_Teks Dokumen_.
- - - - -
2. Memperhatikan Tujuan Penetapan Hukum
Tujuan pokok penetapan hukum Islam bagi mukalaf ialah untuk kemaslahatan hidup manusia. Dalam mencapai kemaslahatan ini diadakan pembagian tiga kualifikasi :
a. Tingkat dhoruri yang tidak boleh tidak harus ada untuk memelihara kemaslahatan yang lima (Agama, Jiwa, Akal, Harta dan Keturunan)
b. Tingkat Hajjy, sebagai kebutuhan kedua setelah tingkat dhorury untuk terhindar dari kesulitan pelaksanaan dan kesempatan dalam pengamalan.
c. Tingkat Tahsiny, sebagai pelengkap dari kedua tingkatan tersebut di atas.
- - - - -
_Data Tersedia_.
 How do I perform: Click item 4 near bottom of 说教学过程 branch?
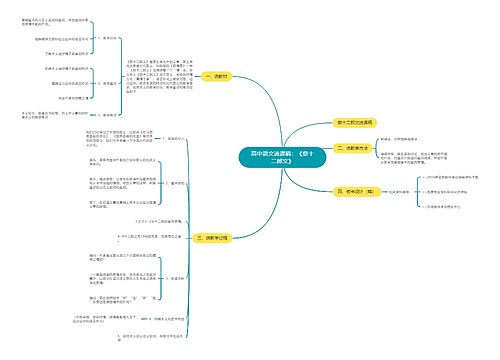click(x=166, y=319)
- - - - -
_Tugas_.
Jawablah pertanyaan berikut berdasarkan teks dokumen.
1. Apa tujuan pokok penetapan hukum Islam bagi mukalaf?
2. Apa saja lima kemaslahatan yang dipelihara pada tingkat dhoruri?
3. Tingkat Tahsiny disebut sebagai apa?
Data tersebut merupakan bahan tersendiri yang terpisah dari teks dokumen.

_Jawaban Latihan_.
1. Tujuannya adalah kemaslahatan hidup manusia.
2. Kelimanya adalah agama, jiwa, akal, harta, dan keturunan.
3. Tingkat Tahsiny disebut sebagai pelengkap dari tingkat dhoruri dan tingkat hajjy.